Controlli serrati e prime multe sino a 10mila euro. Pugno duro del Comune di Selargius nei confronti dei proprietari dei terreni incolti - in campagna ma anche nel centro abitato - diventati micce per gli incendi, come confermano i primi roghi di stagione in diverse zone del territorio.
Pugno duro
La task force dei vigili urbani con gli uffici del Municipio è stata annunciata dal neo assessore all’Ambiente Giuliano Palmieri durante l’ultima riunione del Consiglio comunale. «Le attività della Polizia locale hanno portato all’individuazione di 22 proprietari di fondi che non hanno ancora provveduto allo sfalcio dei terreni come da ordinanza, più 8 verbali in fase di controllo e alla denuncia di una persona che ha messo fuoco in un appezzamento». E gli importi delle multe sono salati, da 5mila a 50mila euro a seconda dei danni causati dall’incendio. «Le sanzioni per il mancato rispetto di quanto previsto dalla legge sono pesanti, e ammontano a circa diecimila euro», ricorda Palmieri. «L’invito che rivolgiamo a tutti è quello di fare due conti, perché le spese per adempiere alle prescrizioni antincendio sono sicuramente inferiori rispetto a ciò che comporta la loro violazione. Questo non certamente in un’ottica punitiva ma per fare il possibile per prevenire gli incendi che mettono a rischio tutti noi e distruggono l’ambiente in cui viviamo».
Il rogo causa svenimento
È di pochi giorni fa l’incendio in via Bixio. «Provocato da un concittadino che è caduto con la sigaretta accesa e pare sia svenuto, almeno questa è stata la sua versione», ha raccontato il sindaco Gigi Concu in Consiglio comunale.
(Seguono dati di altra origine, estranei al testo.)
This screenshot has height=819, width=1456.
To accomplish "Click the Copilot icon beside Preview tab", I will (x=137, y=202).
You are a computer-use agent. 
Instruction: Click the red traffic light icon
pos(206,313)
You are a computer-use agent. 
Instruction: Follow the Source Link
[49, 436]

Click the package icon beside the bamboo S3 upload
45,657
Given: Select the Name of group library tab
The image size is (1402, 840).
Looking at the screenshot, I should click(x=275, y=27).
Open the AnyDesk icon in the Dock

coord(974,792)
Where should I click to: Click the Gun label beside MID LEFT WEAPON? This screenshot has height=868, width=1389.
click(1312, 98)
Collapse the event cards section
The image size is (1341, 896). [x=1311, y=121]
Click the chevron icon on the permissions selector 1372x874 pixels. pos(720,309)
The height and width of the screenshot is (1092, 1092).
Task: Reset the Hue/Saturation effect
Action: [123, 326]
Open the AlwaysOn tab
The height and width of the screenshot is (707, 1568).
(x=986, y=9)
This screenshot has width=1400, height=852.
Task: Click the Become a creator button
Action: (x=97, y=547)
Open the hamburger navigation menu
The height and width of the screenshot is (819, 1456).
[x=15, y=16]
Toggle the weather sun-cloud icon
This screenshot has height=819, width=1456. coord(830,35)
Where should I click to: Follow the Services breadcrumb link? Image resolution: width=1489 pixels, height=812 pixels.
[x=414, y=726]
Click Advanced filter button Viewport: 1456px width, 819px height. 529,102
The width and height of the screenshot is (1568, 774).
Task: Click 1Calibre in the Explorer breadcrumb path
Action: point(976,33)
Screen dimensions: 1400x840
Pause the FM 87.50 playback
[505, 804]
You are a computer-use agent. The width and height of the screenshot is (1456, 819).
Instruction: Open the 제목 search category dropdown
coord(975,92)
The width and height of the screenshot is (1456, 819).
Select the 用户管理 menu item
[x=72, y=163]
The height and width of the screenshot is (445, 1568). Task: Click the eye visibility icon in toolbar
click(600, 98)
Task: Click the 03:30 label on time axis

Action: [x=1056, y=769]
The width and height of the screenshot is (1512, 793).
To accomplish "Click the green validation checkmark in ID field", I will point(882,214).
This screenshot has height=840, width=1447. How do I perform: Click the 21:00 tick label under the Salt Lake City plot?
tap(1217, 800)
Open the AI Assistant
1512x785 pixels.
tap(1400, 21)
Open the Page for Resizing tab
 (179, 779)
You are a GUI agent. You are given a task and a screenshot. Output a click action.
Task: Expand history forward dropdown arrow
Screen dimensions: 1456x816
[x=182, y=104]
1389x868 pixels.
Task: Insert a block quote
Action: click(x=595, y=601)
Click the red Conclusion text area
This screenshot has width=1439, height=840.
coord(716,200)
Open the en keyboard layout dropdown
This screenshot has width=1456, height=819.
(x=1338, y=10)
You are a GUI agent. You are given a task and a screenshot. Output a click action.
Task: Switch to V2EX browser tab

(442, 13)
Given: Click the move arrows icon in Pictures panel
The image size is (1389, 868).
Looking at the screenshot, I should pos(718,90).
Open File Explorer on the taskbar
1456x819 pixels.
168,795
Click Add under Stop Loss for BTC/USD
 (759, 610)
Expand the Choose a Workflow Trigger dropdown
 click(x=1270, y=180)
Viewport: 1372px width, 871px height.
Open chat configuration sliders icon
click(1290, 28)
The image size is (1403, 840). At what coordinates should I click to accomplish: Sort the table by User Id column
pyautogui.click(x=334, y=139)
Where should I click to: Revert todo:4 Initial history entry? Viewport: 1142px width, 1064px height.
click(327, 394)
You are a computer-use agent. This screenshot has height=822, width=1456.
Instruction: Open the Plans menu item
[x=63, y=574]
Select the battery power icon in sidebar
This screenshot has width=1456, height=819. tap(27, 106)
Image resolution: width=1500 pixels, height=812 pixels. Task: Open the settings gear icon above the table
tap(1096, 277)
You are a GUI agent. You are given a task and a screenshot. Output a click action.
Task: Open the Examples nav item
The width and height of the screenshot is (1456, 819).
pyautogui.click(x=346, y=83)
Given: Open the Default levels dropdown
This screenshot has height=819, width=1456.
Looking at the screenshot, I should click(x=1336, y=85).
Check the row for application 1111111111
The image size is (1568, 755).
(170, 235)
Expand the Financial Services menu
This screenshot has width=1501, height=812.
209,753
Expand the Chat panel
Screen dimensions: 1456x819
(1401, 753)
Come da prassi è scattata la denuncia per incendio colposo, non l’unica stilata in questo inizio di stagione estiva.
Minoranza all’attacco
Il tema - in particolare dei roghi in campagna - è stato portato nell’Aula di piazza Cellarium dalla consigliera di minoranza Francesca Olla. «L’amministrazione comunale esige dai cittadini una precisione chirurgica nella prevenzione degli incendi, ma lascia le proprie aree pubbliche e i terreni di sua proprietà in uno stato di abbandono, trasformandoli in perfette “polveriere comunali” pronte a prendere fuoco e dando un pessimo esempio a tutta la cittadinanza», dice chiedendo spiegazioni anche sul catasto degli incendi. «Esiste un registro consultabile e aggiornato con gli ultimi roghi divampati nell’agro?», la richiesta riportata nell’interrogazione.
Dal Municipio rassicurano sui rischi nelle aree pubbliche: «Al momento non ci sono terreni comunali incolti, e proprio in questi giorni si sta procedendo con le fasce tagliafuoco e la pulizia dei canali a protezione dell’abitato».